Bedrock: Hudson’s Site Tower Won’t Be Tallest In The State

February 5, 2020
January 29, 2020

The Detroit News

Ian Thibodeau

Detroit — Dan Gilbert’s real estate arm, Bedrock LLC, is no longer planning on making the forthcoming Hudson’s site tower in the downtown the tallest building in the state.

The company confirmed Wednesday what Bedrock officials hinted at in August when giving an update of the site plan.

The original plans called for the $1 billion, 1.4 million-square-foot mixed-use development on the former Hudson’s site to be the tallest building in Michigan at around 912 feet tall. The development was set to be completed in 2022, which has since been pushed back to 2023.

The tallest building in Michigan is General Motors Co.’s Renaissance Center, which stands at 727 feet.

Bedrock CEO Matt Cullen confirmed the height reduction following an appearance at the Detroit Policy Conference on Wednesday, Crain’s Detroit Business reported. Bedrock spokeswoman Gabrielle Poshadlo confirmed the current plans won’t make the building the tallest in Michigan.

“I should reiterate that our focus isn’t on being the tallest,” Poshadlo said. “It’s on making it the most iconic development it can be.”

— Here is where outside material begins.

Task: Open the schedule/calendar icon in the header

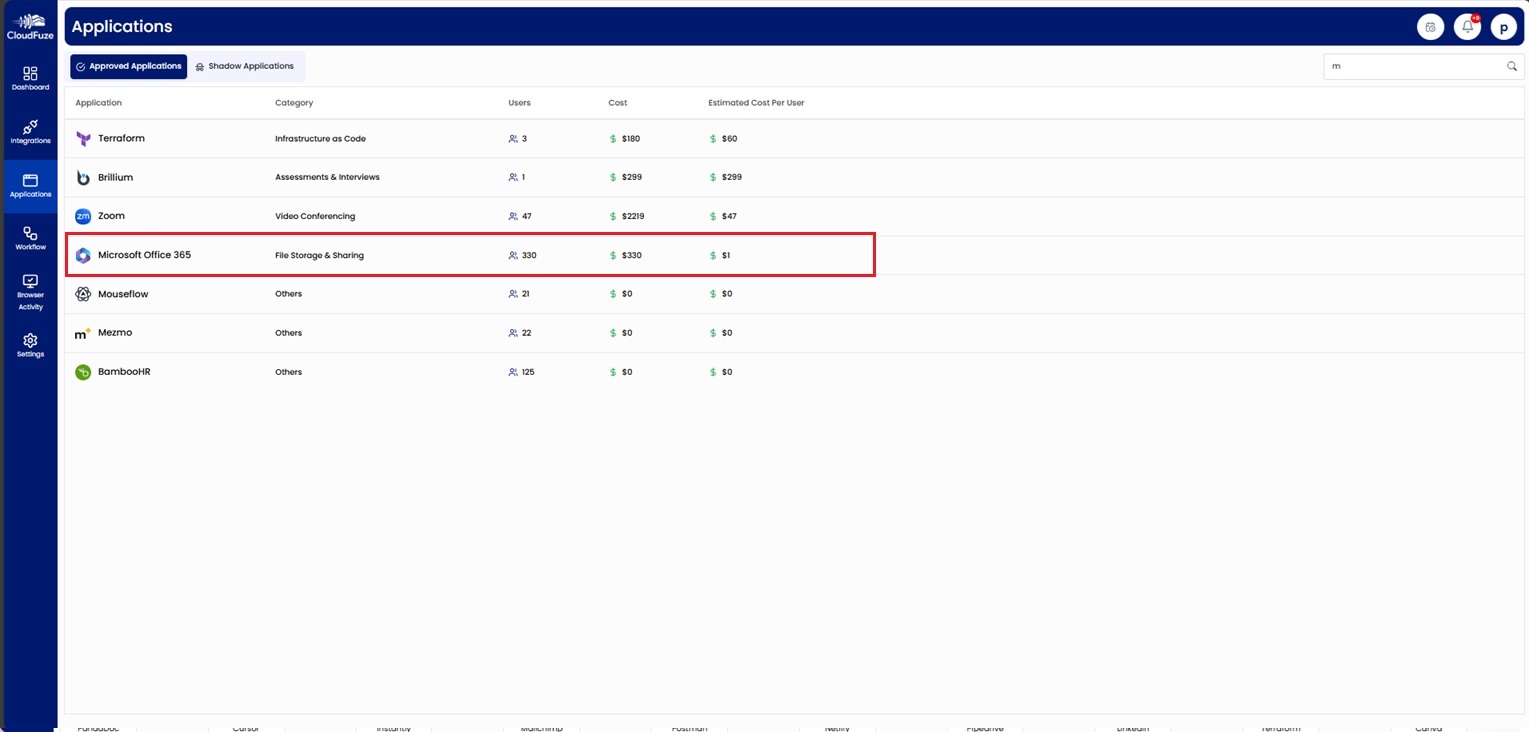Action: point(1430,26)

Bedrock has not revealed what the final height will be. The news comes roughly six months after Bedrock scrapped plans for an observation deck.

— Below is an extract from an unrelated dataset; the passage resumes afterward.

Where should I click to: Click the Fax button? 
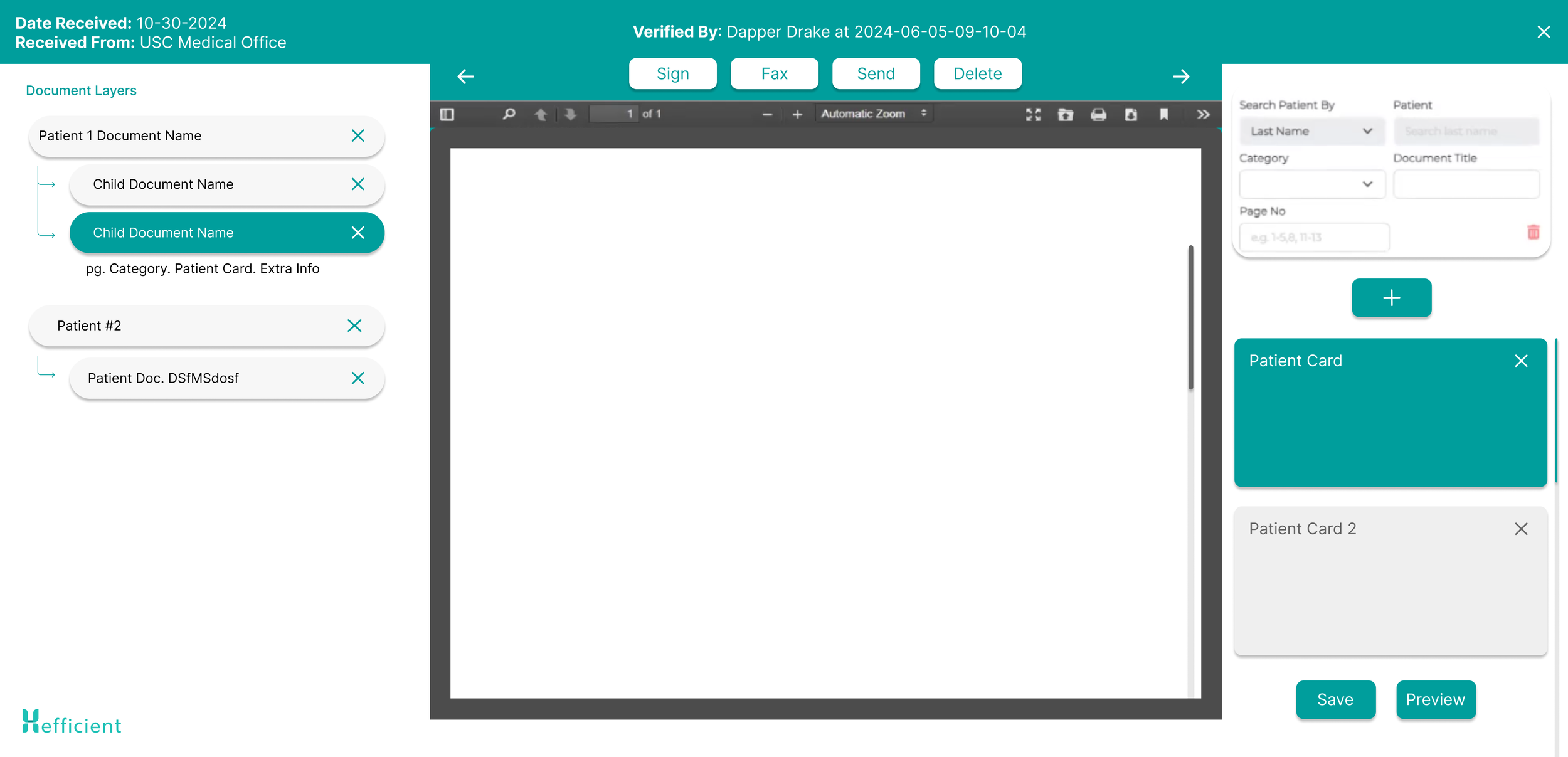(x=774, y=74)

The company broke ground on the project in 2017. It’s expected to house a hotel, retail and other mixed-use space. In May 2018, Bedrock won approval for $618 million in tax incentives for the Hudson’s site and other downtown projects.

Cullen on Wednesday also addressed the continuing recovery of Gilbert, who is founder and chairman of Rock Ventures and founder and chairman of Quicken Loans. Gilbert suffered a severe stroke last May.

“He’s getting out to the office a lot more,” Cullen said. “He’s still making all the big decisions.”

“The next decade will reflect his continued involvement at the same level,” Cullen said, “and I think we’re going to all be better for that.”